CNG association vows to defy govt directives

They refuse to stop selling gas to vehicles with 1000cc or more horsepower.

PHOTO: FILE

HYDERABAD:
The Sindh CNG Association refused to comply with the government’s directives to stop selling CNG to vehicles with engines of 1000cc or more horsepower.

“The caretaker prime minister does not have the mandate to take such a big policy decision,” said the association’s chairperson, Dr Zulfiqar Yousfani, at a press conference on Wednesday. “It seems to be the continuation of the policies of Dr Asim Hussain, the former federal minister for natural resources, and we will defy it at all costs.”

The association is already upset about the two-day weekly closure of the gas supply to the CNG stations. According to the association, Sindh’s contribution to the total gas production in the country is about 70 per cent but the province gets only 30 percent of the gas it produces.

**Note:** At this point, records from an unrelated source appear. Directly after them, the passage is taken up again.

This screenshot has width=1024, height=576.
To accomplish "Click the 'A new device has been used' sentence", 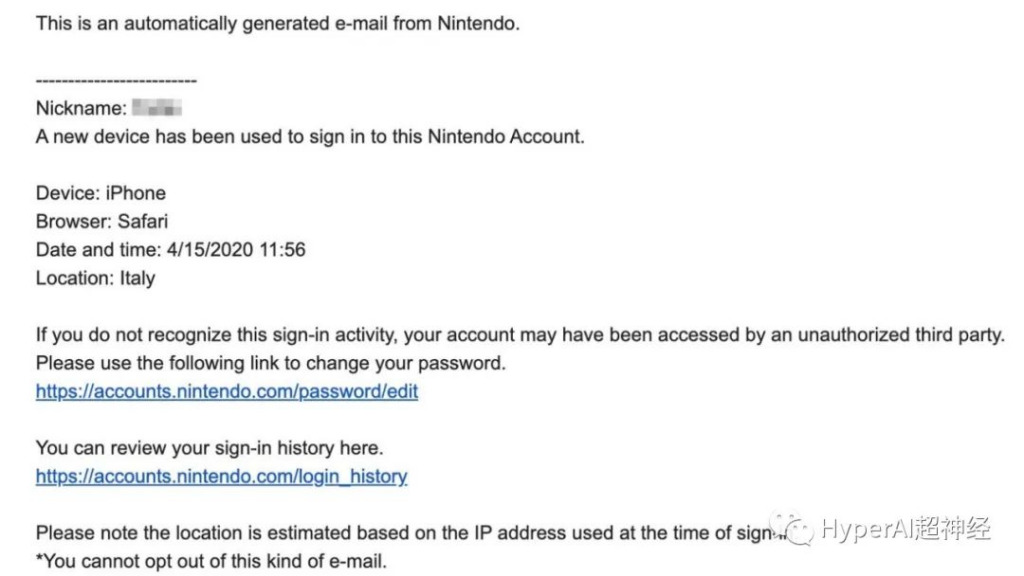I will pos(310,136).
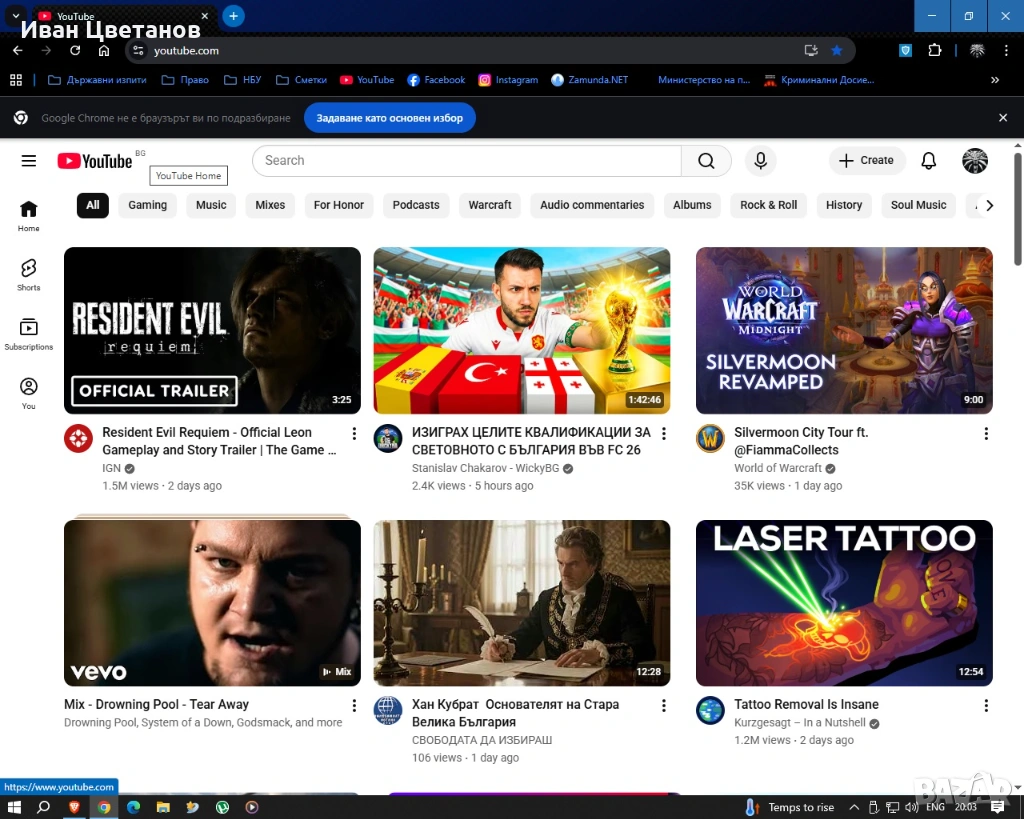
Task: Click the Create button
Action: [x=866, y=161]
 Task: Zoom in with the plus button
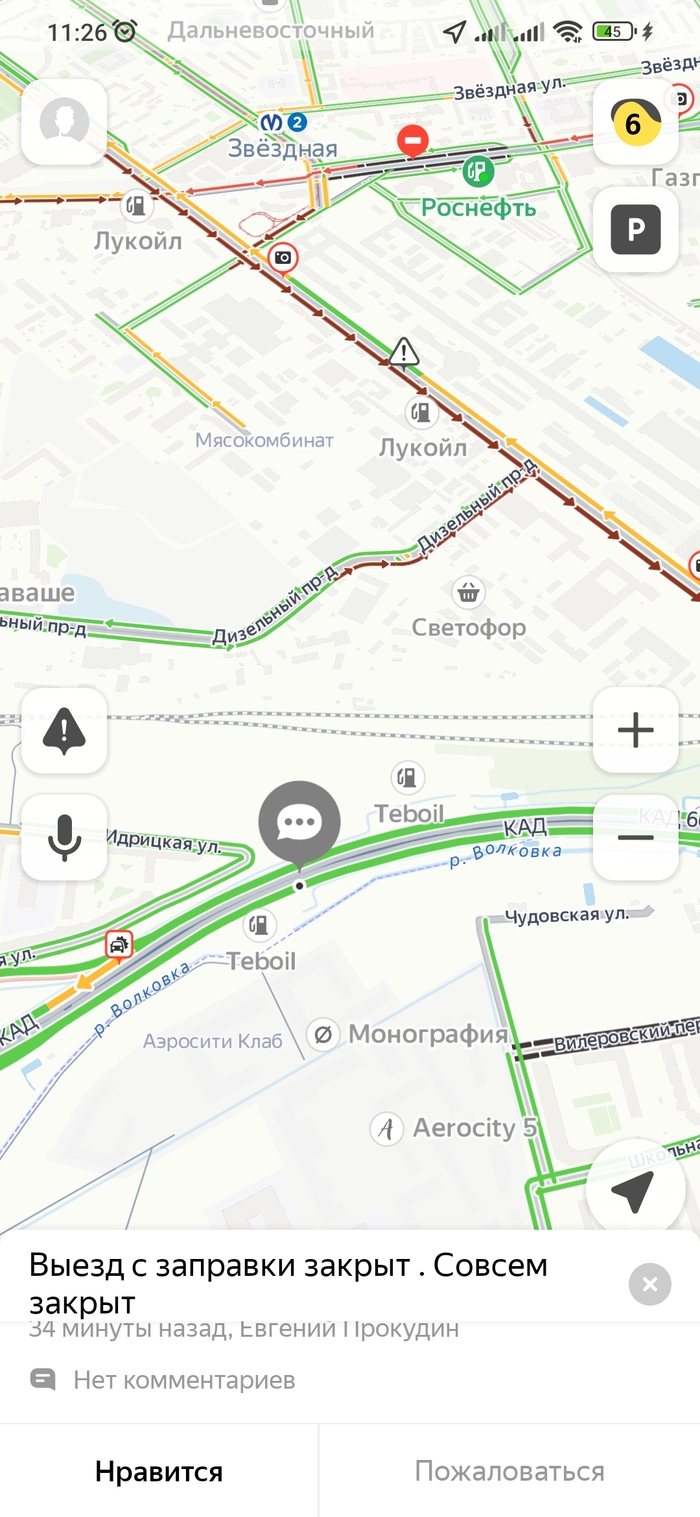pyautogui.click(x=635, y=731)
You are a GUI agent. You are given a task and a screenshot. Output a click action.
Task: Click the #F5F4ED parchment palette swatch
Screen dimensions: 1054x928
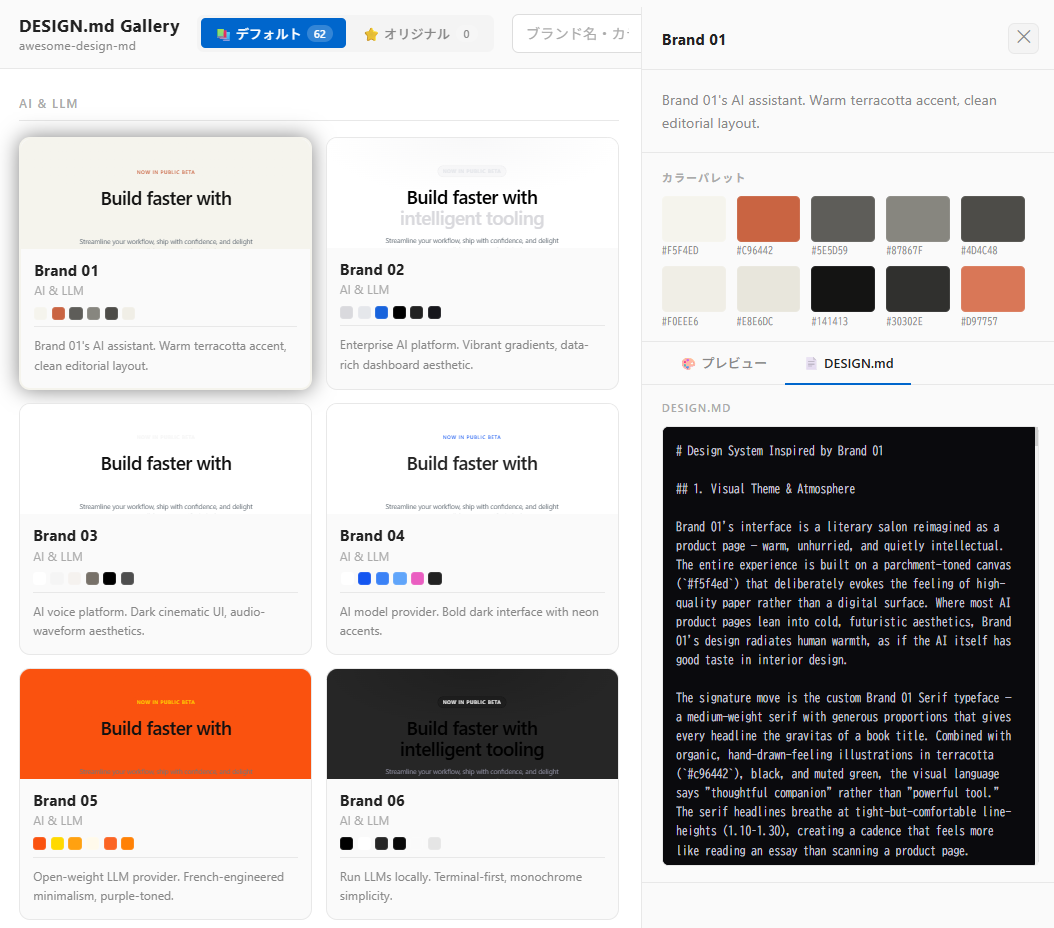(x=693, y=219)
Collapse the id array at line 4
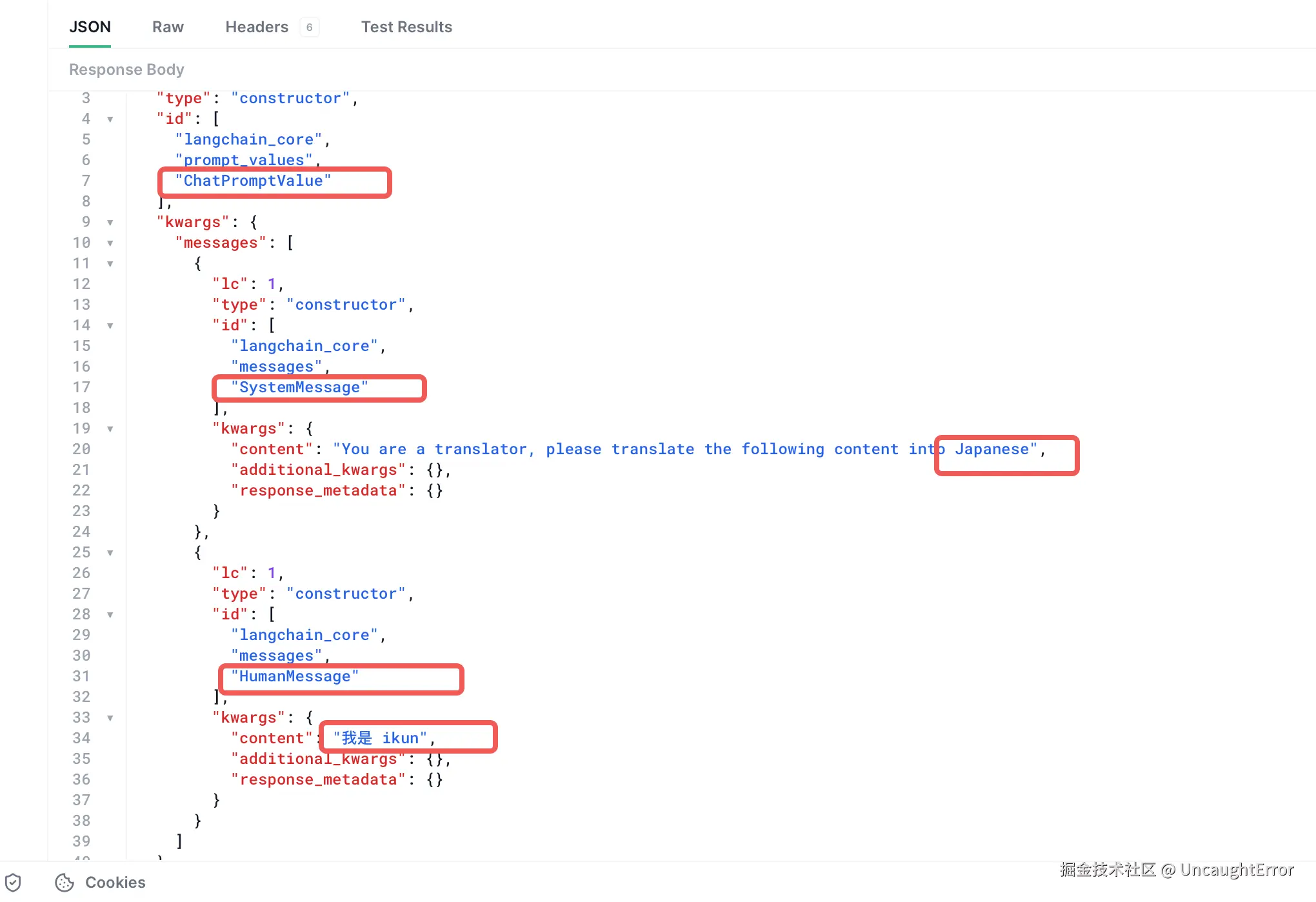 coord(110,119)
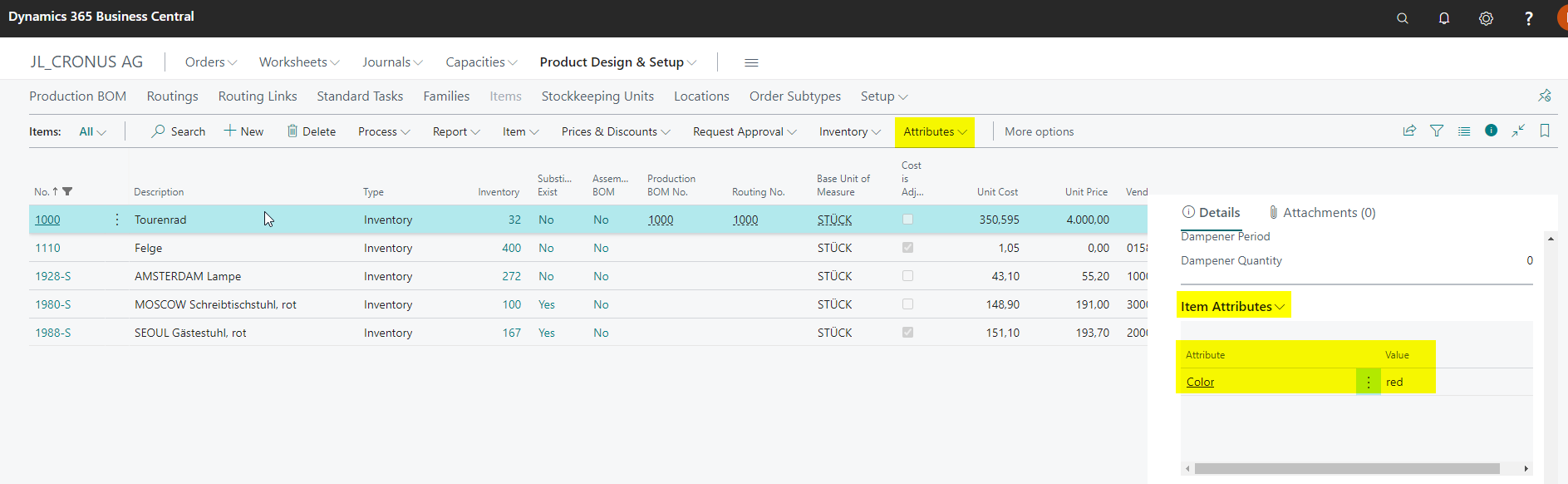Open the settings gear icon
Viewport: 1568px width, 484px height.
click(1486, 18)
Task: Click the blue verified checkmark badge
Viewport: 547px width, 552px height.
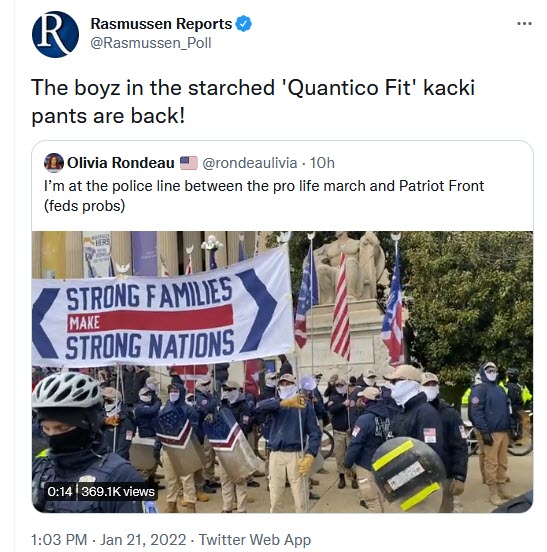Action: coord(244,24)
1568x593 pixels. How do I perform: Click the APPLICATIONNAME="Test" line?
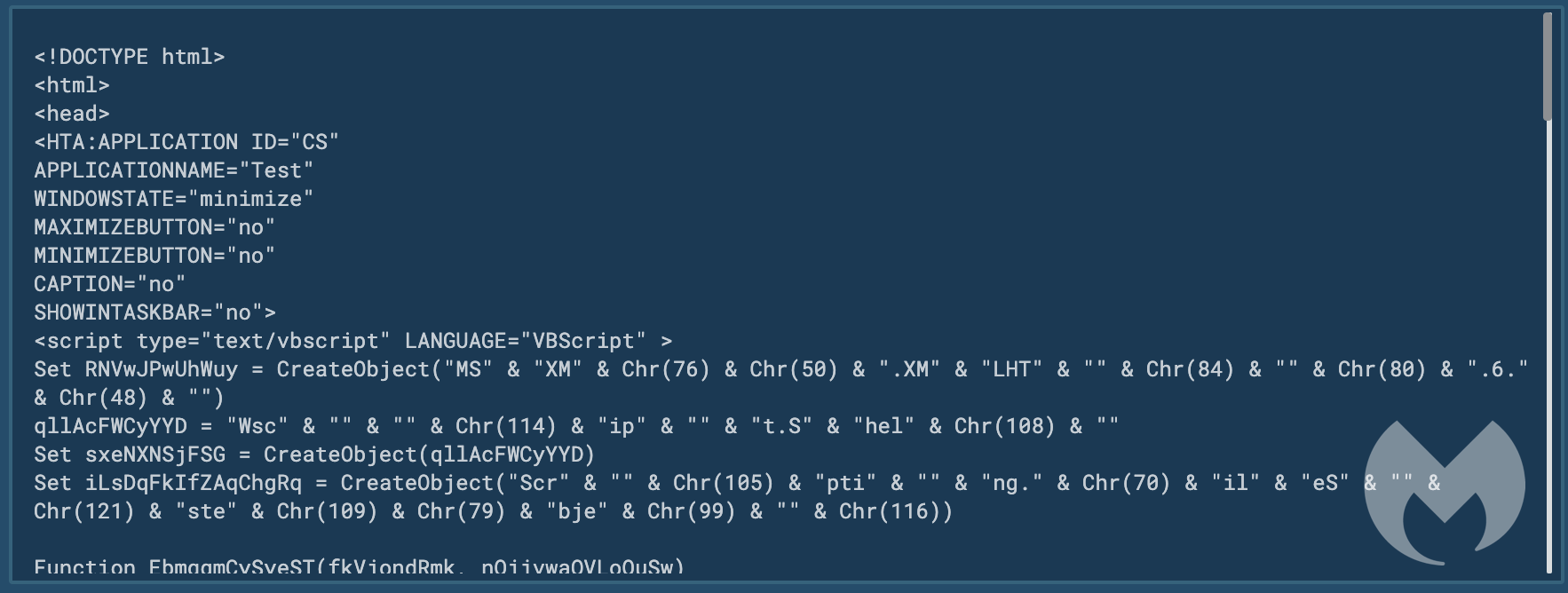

Yousfani claimed CNG stations formed nearly six per cent of Sui Southern Gas Company’s (SSGC) consumers adding that in Punjab, seven per cent of the gas produced was consumed by CNG stations. “Why does the government only propose a cut in the gas supply to the CNG sector and not to other sectors?” asked Yousfani. “SSGC admits that there are 17 per cent leakages in the system, which if plugged, will help overcome the crisis.”

He asserted that if the new government enforced a rational policy about the allocation of gas to the various sectors, the problem of gas shortage would be resolved. The association blamed Dr Asim Hussain for engineering the gas shortage to allow Liquified Natural Gas to be imported. There are about 600 CNG stations in Sindh. The office bearers of the association claimed that around two million vehicles would be deprived of the fuel if the new ban was enforced.

Published in The Express Tribune, May 23rd, 2013.